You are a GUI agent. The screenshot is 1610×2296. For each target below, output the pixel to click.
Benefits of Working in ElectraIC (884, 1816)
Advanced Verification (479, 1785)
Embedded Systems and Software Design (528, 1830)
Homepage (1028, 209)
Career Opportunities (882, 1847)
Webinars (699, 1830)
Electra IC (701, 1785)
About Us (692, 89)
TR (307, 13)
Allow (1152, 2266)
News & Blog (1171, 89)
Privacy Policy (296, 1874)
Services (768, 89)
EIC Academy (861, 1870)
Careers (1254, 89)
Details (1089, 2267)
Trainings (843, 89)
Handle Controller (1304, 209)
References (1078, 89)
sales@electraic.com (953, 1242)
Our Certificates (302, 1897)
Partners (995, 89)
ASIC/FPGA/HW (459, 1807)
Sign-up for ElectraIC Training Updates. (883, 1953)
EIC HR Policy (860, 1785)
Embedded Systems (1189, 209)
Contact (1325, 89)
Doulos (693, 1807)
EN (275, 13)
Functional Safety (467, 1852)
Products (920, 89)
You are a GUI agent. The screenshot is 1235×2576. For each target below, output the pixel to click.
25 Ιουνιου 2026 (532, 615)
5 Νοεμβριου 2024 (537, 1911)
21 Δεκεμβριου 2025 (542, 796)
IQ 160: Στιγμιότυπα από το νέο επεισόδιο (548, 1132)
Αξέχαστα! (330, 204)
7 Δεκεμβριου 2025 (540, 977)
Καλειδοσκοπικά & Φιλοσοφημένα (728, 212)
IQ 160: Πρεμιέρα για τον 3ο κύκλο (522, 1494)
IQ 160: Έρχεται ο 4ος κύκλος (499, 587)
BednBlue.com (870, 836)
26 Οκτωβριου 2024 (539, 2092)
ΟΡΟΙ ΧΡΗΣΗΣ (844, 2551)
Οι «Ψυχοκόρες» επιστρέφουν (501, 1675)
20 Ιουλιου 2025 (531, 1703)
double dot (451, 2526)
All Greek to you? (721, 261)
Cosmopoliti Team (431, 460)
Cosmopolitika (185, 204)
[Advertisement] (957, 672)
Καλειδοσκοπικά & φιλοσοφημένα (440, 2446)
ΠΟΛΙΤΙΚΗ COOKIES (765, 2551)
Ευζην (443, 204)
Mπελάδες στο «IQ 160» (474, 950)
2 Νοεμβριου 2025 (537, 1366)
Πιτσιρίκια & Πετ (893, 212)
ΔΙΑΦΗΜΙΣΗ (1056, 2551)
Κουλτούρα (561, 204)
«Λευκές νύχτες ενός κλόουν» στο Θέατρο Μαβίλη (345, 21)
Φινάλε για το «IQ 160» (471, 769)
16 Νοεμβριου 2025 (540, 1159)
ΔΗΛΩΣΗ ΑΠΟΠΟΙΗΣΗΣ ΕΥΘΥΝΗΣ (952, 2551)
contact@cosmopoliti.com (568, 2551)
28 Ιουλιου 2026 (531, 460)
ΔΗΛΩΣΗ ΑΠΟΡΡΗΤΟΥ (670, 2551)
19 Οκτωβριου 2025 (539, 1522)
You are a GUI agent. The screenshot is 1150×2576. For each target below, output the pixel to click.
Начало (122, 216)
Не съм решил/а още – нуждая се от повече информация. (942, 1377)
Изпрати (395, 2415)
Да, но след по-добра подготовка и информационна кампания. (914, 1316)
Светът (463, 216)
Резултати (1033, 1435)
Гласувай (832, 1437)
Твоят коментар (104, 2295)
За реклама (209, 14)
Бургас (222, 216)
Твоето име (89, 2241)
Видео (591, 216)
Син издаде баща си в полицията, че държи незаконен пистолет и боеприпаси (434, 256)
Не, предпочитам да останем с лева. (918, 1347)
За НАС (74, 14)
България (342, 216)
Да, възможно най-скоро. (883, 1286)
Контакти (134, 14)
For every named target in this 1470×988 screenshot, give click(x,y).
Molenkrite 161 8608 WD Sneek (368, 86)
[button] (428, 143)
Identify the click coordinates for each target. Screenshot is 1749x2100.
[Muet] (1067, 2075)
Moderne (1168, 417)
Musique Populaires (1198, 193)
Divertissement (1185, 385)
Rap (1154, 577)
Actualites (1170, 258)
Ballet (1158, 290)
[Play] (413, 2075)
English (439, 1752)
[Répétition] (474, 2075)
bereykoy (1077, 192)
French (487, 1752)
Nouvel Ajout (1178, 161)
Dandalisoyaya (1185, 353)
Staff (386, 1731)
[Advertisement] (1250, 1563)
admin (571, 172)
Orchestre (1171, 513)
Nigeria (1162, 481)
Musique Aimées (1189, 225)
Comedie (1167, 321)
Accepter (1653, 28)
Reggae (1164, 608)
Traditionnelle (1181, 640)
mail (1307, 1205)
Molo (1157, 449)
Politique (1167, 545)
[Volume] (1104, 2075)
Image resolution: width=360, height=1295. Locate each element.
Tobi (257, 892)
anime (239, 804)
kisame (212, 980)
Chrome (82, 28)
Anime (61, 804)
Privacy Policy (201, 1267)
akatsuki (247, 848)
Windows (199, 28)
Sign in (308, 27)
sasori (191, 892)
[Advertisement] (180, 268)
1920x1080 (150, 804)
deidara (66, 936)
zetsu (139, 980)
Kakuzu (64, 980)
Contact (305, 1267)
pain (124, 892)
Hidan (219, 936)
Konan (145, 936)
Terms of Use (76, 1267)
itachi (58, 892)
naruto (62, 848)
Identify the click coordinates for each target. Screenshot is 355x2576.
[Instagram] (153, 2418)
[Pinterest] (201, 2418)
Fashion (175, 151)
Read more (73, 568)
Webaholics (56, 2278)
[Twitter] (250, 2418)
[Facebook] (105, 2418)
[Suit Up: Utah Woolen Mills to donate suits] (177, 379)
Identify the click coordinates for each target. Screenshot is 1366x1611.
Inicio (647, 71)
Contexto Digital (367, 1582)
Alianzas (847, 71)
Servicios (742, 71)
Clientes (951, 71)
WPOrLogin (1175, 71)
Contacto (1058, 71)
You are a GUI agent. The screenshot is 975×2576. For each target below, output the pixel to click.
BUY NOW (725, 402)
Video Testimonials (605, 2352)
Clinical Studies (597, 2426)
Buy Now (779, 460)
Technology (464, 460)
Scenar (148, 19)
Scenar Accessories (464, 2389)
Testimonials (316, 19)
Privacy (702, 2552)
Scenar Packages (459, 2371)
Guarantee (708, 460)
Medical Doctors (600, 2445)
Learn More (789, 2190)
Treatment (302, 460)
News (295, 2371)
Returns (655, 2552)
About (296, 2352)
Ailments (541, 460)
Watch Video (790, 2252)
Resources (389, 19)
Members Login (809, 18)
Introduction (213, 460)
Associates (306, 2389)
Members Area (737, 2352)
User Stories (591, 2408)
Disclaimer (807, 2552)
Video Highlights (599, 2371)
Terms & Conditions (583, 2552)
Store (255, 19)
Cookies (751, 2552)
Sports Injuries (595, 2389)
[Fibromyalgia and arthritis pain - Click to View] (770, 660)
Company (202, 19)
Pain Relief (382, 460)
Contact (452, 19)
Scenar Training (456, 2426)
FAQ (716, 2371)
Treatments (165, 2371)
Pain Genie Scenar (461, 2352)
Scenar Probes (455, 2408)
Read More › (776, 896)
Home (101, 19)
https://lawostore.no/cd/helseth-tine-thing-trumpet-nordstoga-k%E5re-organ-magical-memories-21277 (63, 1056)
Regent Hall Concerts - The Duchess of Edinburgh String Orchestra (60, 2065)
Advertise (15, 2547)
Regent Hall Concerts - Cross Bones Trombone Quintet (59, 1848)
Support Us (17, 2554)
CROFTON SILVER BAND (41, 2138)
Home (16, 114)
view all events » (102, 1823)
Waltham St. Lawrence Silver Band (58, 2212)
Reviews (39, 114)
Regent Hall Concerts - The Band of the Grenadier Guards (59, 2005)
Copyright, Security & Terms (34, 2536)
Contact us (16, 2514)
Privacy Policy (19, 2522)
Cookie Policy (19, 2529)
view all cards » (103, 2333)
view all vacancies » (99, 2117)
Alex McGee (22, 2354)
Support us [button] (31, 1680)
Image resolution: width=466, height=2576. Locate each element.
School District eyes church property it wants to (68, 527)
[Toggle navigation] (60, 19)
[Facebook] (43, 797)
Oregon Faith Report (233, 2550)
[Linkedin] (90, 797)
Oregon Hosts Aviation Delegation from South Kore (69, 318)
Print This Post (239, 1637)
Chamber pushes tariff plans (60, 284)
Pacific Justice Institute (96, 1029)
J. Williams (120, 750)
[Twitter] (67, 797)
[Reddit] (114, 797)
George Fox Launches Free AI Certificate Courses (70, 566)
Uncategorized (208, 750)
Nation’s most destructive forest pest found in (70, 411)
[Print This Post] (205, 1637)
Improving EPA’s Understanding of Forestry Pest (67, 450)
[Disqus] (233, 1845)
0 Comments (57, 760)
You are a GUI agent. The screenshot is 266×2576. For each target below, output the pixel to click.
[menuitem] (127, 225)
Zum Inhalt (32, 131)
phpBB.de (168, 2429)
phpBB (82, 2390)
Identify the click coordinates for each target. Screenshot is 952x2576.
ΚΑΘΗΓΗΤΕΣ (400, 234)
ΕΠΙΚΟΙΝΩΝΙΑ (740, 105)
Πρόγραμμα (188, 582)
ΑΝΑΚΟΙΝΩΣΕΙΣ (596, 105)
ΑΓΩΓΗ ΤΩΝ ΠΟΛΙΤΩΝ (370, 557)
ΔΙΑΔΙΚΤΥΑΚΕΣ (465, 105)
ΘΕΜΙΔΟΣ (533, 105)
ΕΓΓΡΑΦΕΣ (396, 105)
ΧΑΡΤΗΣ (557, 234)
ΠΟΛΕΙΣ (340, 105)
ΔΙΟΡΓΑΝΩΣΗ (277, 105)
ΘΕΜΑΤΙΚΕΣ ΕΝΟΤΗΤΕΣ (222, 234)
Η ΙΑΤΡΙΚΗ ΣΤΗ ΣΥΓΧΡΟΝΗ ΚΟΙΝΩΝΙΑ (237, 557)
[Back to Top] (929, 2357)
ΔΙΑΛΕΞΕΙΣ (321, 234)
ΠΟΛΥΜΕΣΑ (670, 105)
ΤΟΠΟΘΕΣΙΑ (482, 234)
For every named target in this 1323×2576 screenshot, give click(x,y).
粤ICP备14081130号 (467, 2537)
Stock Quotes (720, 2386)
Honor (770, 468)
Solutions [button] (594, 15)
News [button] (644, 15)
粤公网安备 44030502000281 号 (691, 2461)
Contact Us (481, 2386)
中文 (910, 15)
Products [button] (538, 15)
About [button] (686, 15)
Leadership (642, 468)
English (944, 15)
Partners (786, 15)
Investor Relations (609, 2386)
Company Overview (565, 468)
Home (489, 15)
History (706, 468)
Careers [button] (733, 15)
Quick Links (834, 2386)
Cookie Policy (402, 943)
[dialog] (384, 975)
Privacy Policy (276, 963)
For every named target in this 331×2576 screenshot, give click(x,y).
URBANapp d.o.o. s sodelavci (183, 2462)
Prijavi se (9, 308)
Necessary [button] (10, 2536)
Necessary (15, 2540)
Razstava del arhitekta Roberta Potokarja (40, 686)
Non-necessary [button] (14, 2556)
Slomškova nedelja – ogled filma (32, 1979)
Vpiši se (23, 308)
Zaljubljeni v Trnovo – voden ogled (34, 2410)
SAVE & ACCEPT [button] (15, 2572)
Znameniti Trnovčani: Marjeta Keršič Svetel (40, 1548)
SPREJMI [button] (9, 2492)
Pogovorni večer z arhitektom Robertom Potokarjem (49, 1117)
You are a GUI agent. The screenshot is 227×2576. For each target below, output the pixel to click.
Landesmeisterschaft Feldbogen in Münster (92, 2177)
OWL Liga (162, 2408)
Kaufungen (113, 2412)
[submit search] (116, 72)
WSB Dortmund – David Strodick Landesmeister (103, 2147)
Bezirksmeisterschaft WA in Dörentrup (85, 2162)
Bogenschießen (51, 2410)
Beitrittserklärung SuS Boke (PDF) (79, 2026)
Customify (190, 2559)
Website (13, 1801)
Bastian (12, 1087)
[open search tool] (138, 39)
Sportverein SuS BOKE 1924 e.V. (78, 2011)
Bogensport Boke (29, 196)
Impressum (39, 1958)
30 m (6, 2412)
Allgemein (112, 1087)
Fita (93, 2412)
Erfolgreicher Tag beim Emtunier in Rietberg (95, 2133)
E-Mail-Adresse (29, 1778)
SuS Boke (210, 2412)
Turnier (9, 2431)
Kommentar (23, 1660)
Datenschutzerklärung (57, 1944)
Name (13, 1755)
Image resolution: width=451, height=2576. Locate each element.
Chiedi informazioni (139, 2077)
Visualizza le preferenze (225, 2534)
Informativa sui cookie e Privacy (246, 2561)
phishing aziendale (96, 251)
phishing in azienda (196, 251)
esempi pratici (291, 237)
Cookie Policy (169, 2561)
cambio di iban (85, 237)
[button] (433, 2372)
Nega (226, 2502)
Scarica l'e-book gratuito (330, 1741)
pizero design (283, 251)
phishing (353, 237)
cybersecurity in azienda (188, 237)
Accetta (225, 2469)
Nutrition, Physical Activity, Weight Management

◆ **Requirement**:
Please give again the lines above between the line holding "phpBB.de (168, 2429)" and the line holding "ΘΕΜΑΤΙΚΕΣ ΕΝΟΤΗΤΕΣ (222, 234)", inclusive, exactly as they are and with nothing added.

◆ **Answer space**:
phpBB.de (168, 2429)
phpBB (82, 2390)
Identify the click coordinates for each target. Screenshot is 952x2576.
ΚΑΘΗΓΗΤΕΣ (400, 234)
ΕΠΙΚΟΙΝΩΝΙΑ (740, 105)
Πρόγραμμα (188, 582)
ΑΝΑΚΟΙΝΩΣΕΙΣ (596, 105)
ΑΓΩΓΗ ΤΩΝ ΠΟΛΙΤΩΝ (370, 557)
ΔΙΑΔΙΚΤΥΑΚΕΣ (465, 105)
ΘΕΜΙΔΟΣ (533, 105)
ΕΓΓΡΑΦΕΣ (396, 105)
ΧΑΡΤΗΣ (557, 234)
ΠΟΛΕΙΣ (340, 105)
ΔΙΟΡΓΑΝΩΣΗ (277, 105)
ΘΕΜΑΤΙΚΕΣ ΕΝΟΤΗΤΕΣ (222, 234)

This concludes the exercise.